Ireland's 2018 budget is also set to include a €750 million fund for builders, a further €75 million to unlock residential development sites and room for 3,800 new social homes, the Irish Independent reported. The Department of Housing is expected to splash more than €1.8 billion in 2018, with the budget for Housing Assistance Payments increasing to €301 million from €149 million.


* M7 Multi-Let REIT plc plans to raise up to £300 million via an IPO on the main market of the London Stock Exchange, with the intention of becoming a real estate investment trust.

The company will issue ordinary shares priced at 100 pence apiece, conditional upon raising minimum net proceeds of £147 million. The company's asset manager, M7 Real Estate, plans to subscribe for 7,280,000 ordinary shares, or 2.42% of the issue, if the offering is fully subscribed for 300 million ordinary shares, subject to conditions.

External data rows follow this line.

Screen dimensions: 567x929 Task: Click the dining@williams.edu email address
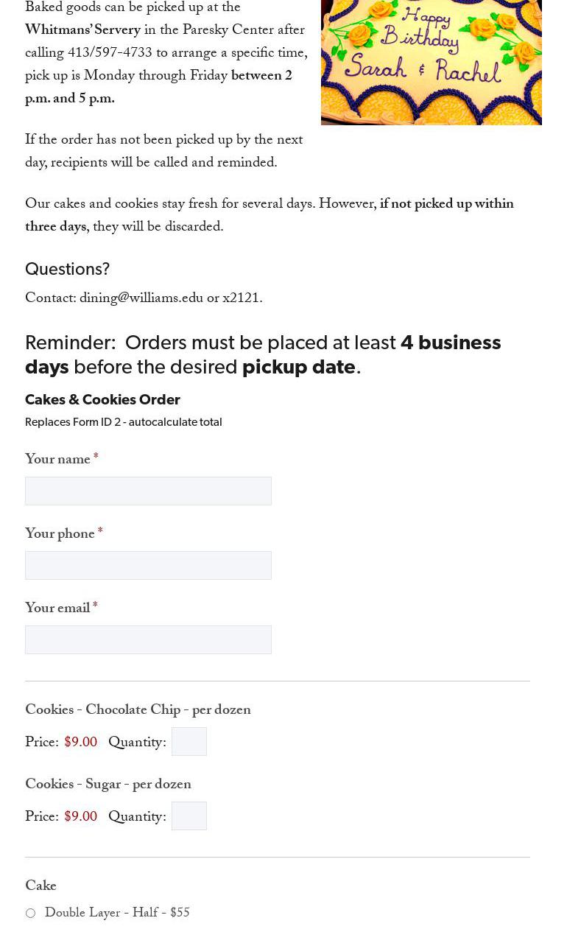tap(141, 299)
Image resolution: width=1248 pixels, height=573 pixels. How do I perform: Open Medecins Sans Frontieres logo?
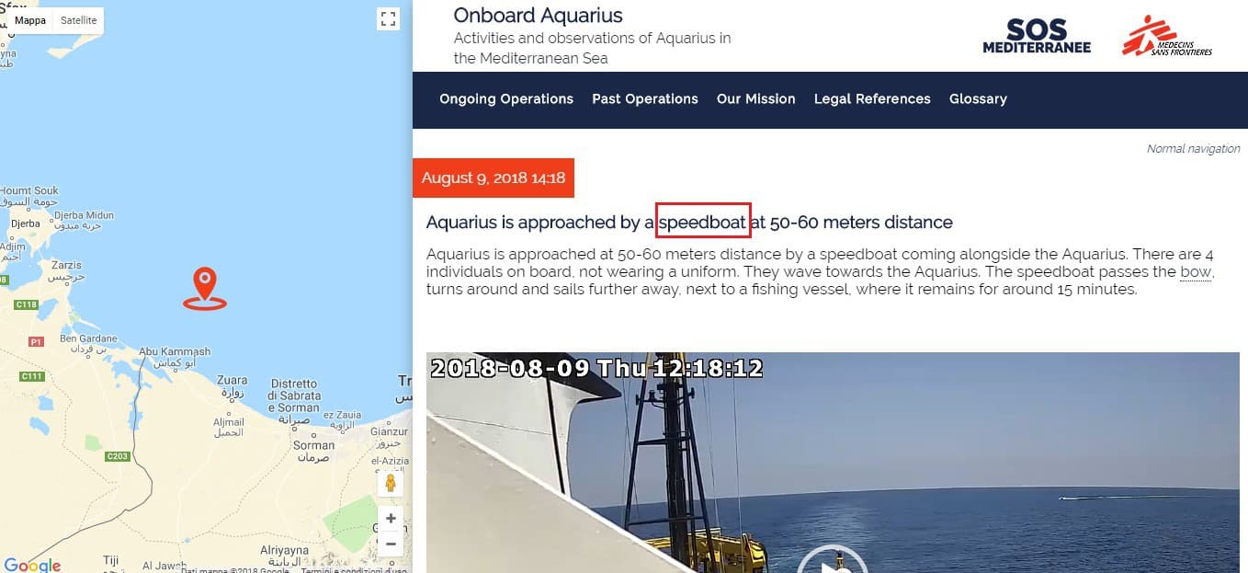(x=1167, y=36)
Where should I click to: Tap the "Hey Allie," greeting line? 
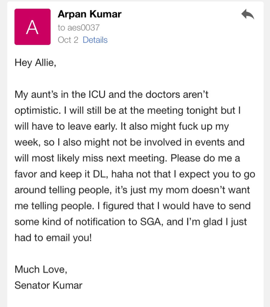tap(35, 63)
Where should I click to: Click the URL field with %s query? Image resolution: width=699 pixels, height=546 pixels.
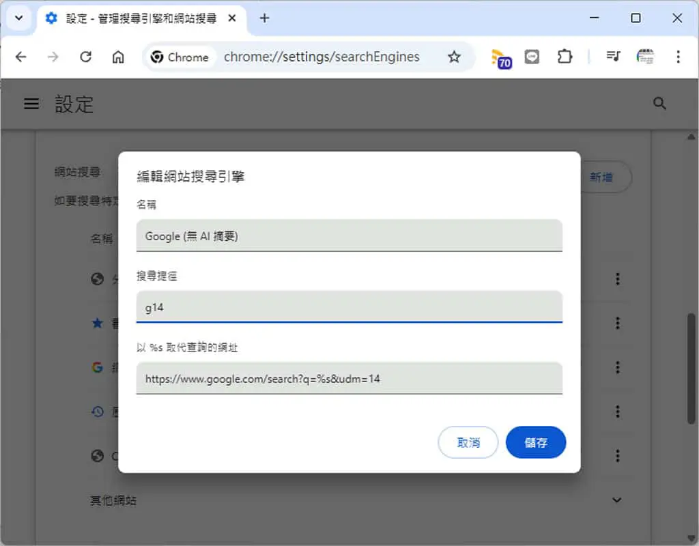[x=349, y=378]
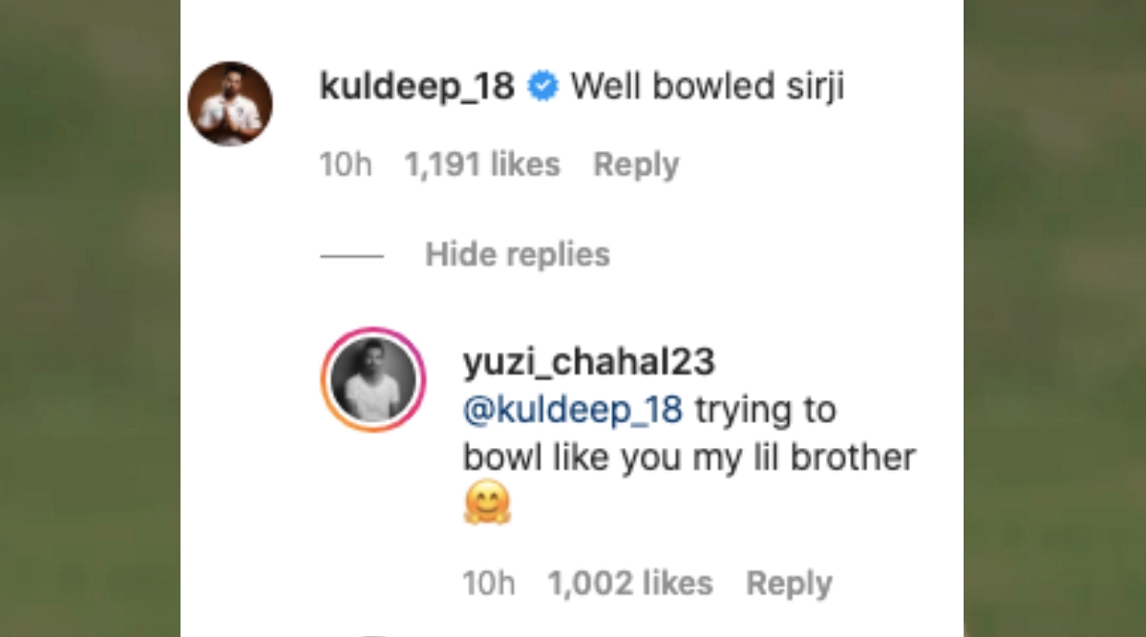Screen dimensions: 1146x637
Task: Reply to yuzi_chahal23's comment
Action: click(789, 584)
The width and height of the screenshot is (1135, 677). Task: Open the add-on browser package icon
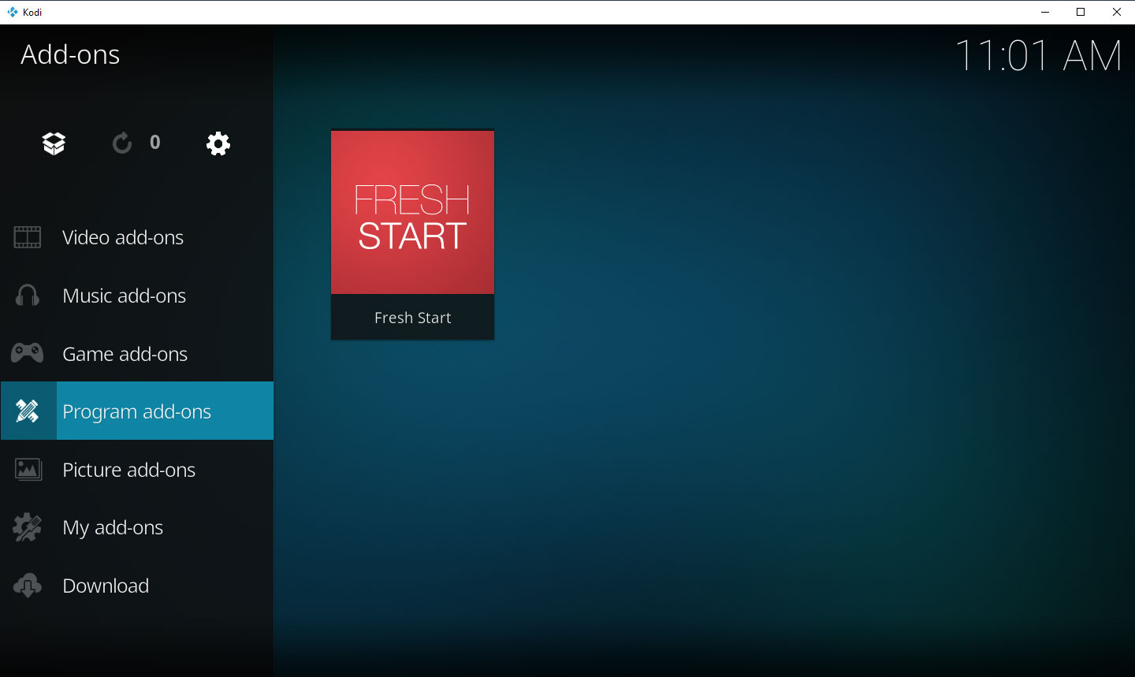[53, 143]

* SEGRO Plc and Roxhill have partnered to launch a 700-acre "inland port" development that will add a new rail freight terminal that links the M1 and East Midlands Airport.

* Lodha UK landed a £517 million loan from M&G Investments for its planned 48-unit luxury residential scheme in Mayfair, London. The site at No. 1 Grosvenor Square was reportedly sold to the developer for more than £300 million in 2014.

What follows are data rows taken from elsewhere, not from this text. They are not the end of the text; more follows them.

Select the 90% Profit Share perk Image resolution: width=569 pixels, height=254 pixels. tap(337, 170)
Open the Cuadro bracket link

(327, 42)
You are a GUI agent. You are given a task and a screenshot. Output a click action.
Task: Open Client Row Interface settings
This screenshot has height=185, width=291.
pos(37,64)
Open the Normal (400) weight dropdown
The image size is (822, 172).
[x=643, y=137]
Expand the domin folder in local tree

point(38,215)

* Investment volumes in South East England totaled £1.3 billion during the three-month period ended Sept. 30, making it the region's best quarter since 2013, Property Week reported, citing Knight Frank. In addition, the recorded £2.3 billion volume for the first nine months was 60% higher than the 10-year average.

Russia and Romania

* Deutsche Bank is loaning €118.8 million to RIGroup for the development of the 92,000-square-meter, grade A Myakininskaya Poima office complex in Moscow, Europe Real Estate reported. A first tranche of €7.3 million was already extended, according to the report.

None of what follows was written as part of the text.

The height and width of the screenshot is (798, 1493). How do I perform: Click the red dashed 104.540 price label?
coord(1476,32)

* Secure Property Development & Investment Plc is looking to buy up to a 50% stake in the Olympians portfolio, which contains fully let logistics properties in Romania, with a gross asset value of about €50 million.

* S IMMO AG expanded the Sun Plaza in Bucharest to open more than 25 new retail units at the shopping center. The company plans to open up to 40 additional new shops spanning over 20,000 square meters by March 2018.


* German pension fund Bayerische Versorgungskammer raised the residential mandate for a fund advised by CapMan Real Estate to €500 million.

* TH Real Estate, on behalf of its latest logistics fund, signed a forward-funding agreement for a 17,200-square-meter distribution facility to be developed by Panattoni Europe, Property Investor Europe reported. Work on the project is expected to commence by the end of 2017.

France and the Netherlands

* In France, Euro Disney S.C.A. and Pierre & Vacances-Center Parcs held an opening ceremony for Villages Nature Paris, an eco-tourism destination with 868 apartments and cottages and five interactive universes.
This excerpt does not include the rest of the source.